Most people would have to agree, trying to hit and kill a fly can be a challenging business. Michael Dickinson, a professor who researches the biomechanics of insect flight at the California Institute of Technology, has recently discovered why flies are so hard to swat. Dickinson used high-resolution, high-speed digital imaging to record the flies reaction to being swatted at by a 14-centimeter-diameter black disk. What he and his graduate student, Gwyneth Card, found was that in about 100 milliseconds time the fly is able to not only calculate the direction and angle that the threat is coming from, but also to orient its body in the optimal direction for takeoff before it flies off unscathed. "This illustrates how rapidly the fly's brain can process sensory information into an appropriate motor response," Dickinson says. The fly was also found to be able to make “planning movements prior to take-off” and adjust It's movements according to the position it was in. Once again, in only 100 milliseconds,
“The fly must integrate visual information from its eyes, which tell it where the threat is approaching from, with mechanosensory information from its legs, which tells it how to move to reach the proper preflight pose. This means that the fly must integrate visual information from its eyes, which tell it where the threat is approaching from, with mechanosensory information from its legs, which tells it how to move to reach the proper preflight pose."
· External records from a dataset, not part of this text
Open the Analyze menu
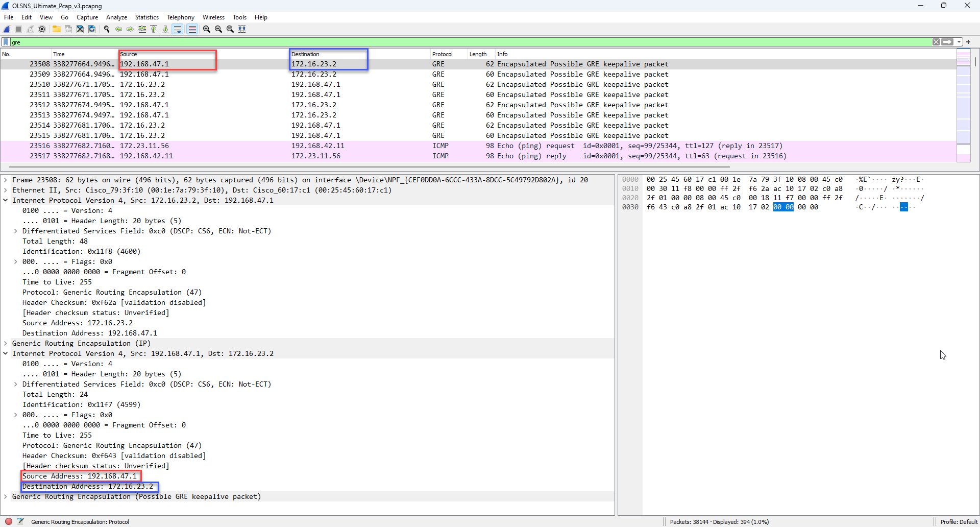Viewport: 980px width, 527px height. pyautogui.click(x=116, y=17)
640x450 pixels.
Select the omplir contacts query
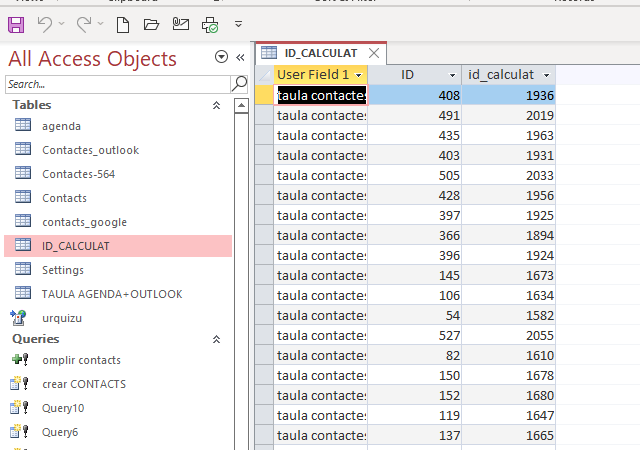(81, 360)
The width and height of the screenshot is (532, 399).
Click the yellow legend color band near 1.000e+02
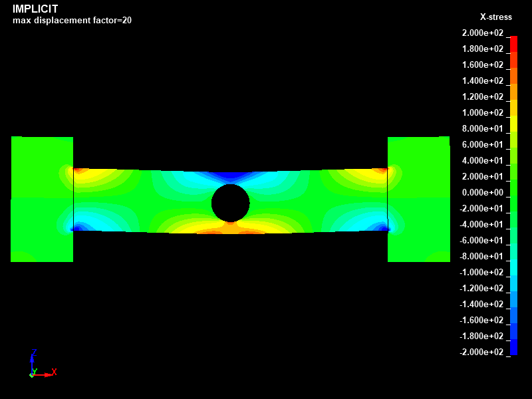pos(513,109)
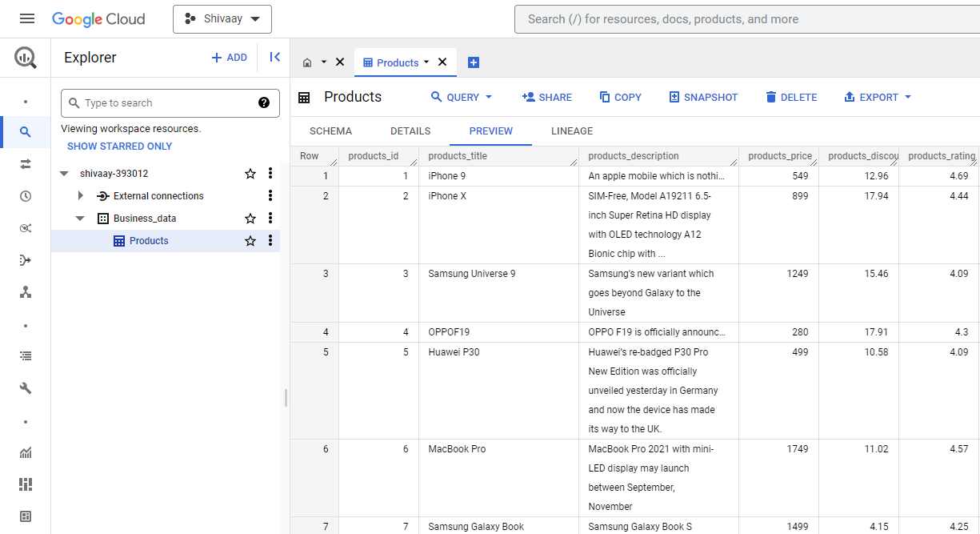Screen dimensions: 980x534
Task: Open the QUERY dropdown menu
Action: tap(461, 97)
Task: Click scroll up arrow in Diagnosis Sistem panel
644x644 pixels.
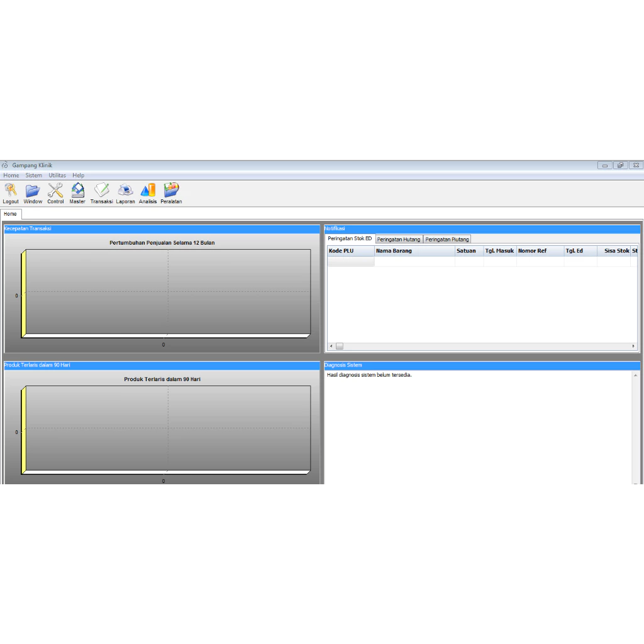Action: [635, 375]
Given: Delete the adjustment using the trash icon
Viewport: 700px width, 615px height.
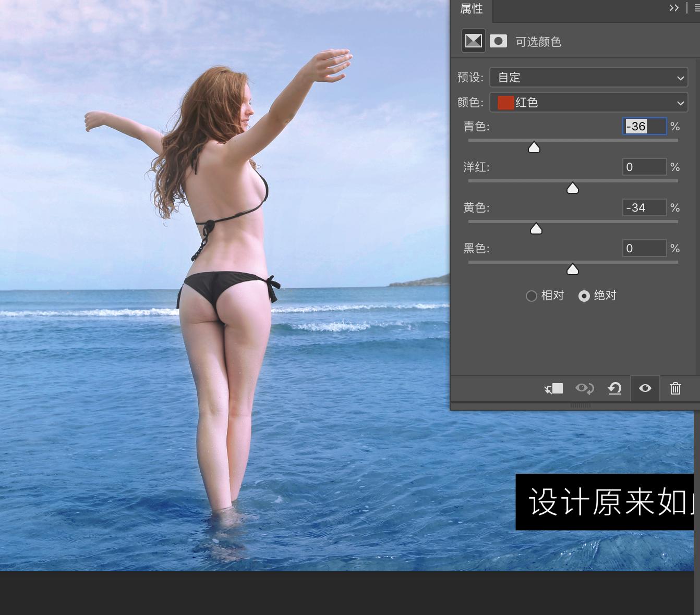Looking at the screenshot, I should pyautogui.click(x=675, y=388).
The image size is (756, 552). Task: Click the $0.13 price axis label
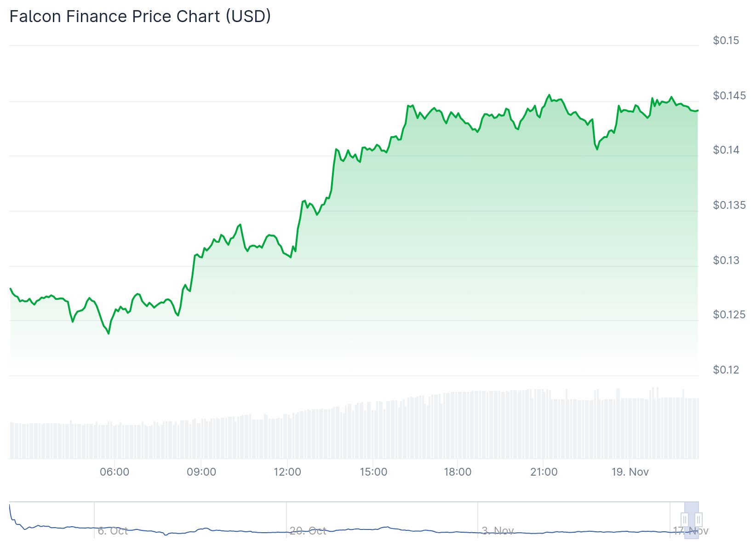click(726, 260)
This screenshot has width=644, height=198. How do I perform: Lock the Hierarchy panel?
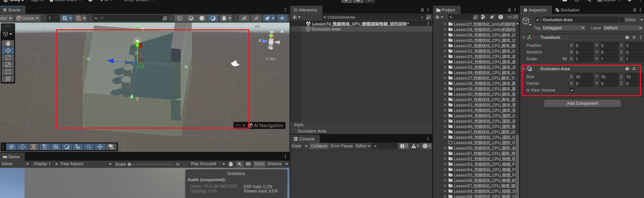click(x=422, y=10)
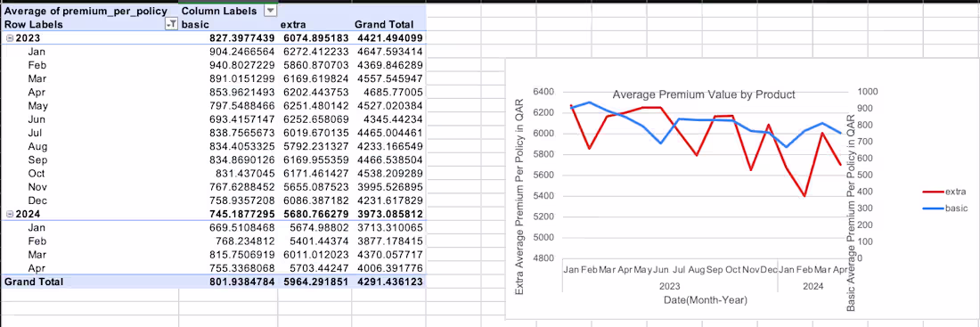Collapse the 2023 row group
The image size is (980, 327).
[x=9, y=38]
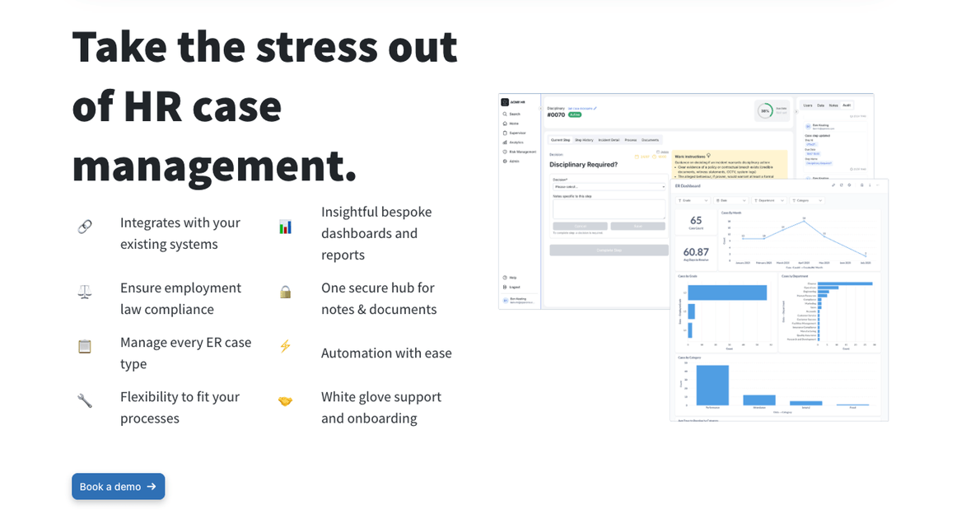Open the Category filter dropdown
Viewport: 980px width, 519px height.
click(808, 201)
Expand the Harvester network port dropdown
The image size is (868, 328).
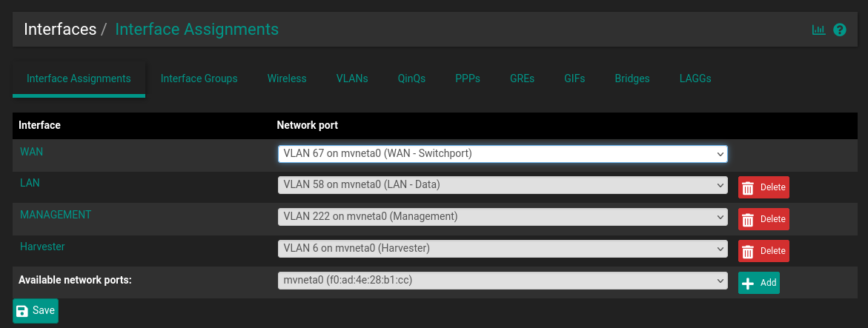tap(502, 249)
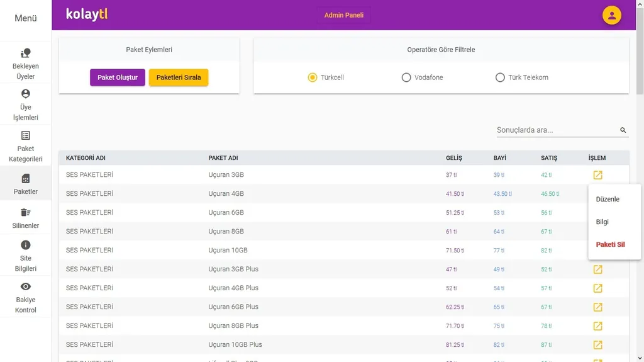The image size is (644, 362).
Task: Click the Sonuçlarda ara search field
Action: point(555,130)
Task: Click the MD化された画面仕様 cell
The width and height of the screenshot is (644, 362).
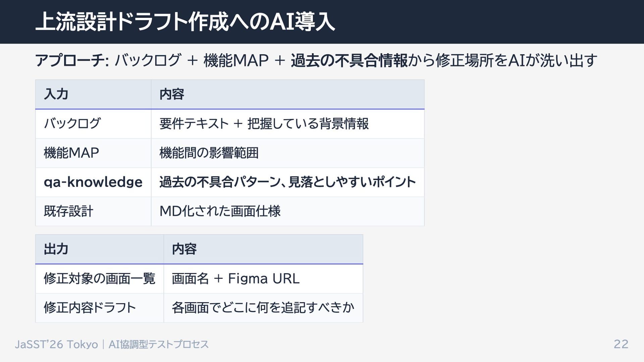Action: [x=220, y=211]
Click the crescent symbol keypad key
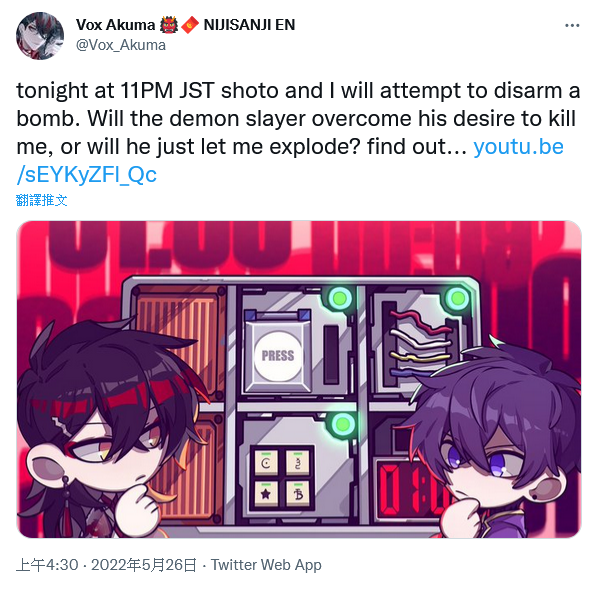Image resolution: width=598 pixels, height=589 pixels. (x=266, y=463)
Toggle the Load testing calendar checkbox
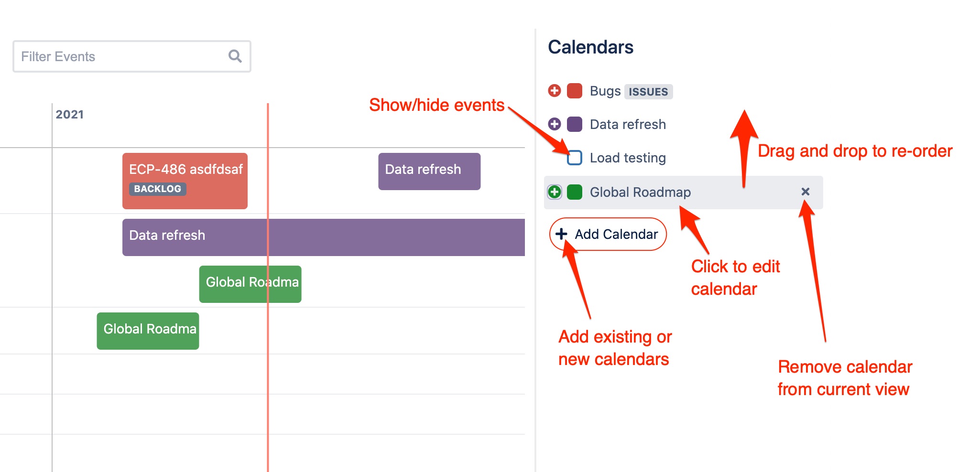The width and height of the screenshot is (980, 472). pyautogui.click(x=575, y=158)
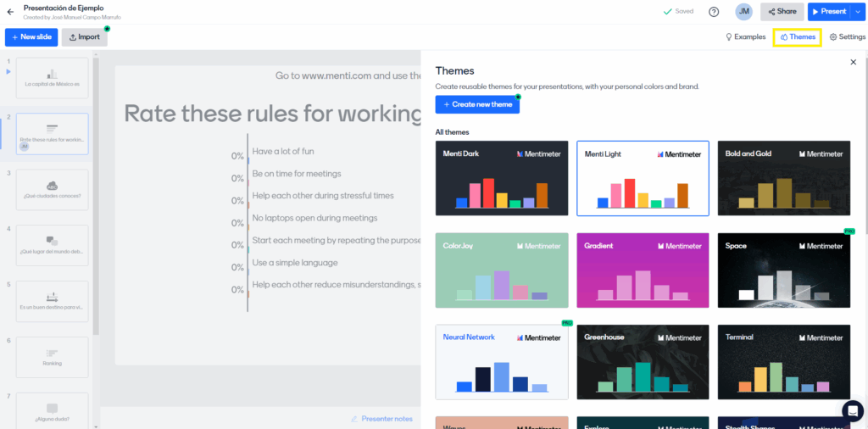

It is suggested in the article that there could be “some sort of map in which the position of the looming threat is transformed into an appropriate pattern of leg and body motion prior to take off”. These findings remind me of the owl and its kidney shaped optic tectum. It seems to me that because the fly is able to accurately adjust to the angle and location it is being swatted from, that there could be some part of it's brain where neurons are laid out as some sort of spatial map that will rapidly fire neurons connecting the visual input from the flies many eyes to its legs and body. Also, the fly is able to respond so quickly, and in the appropriate direction that it seems strikingly similar to the crayfish's ability to move it's tail in response to an attack. This makes me wonder if the neurons involved are large in size to allow for such a fast reaction time. Dickinson said, "This is a rather sophisticated sensory-to-motor transformation, and the search is on to find the place in the brain where this happens."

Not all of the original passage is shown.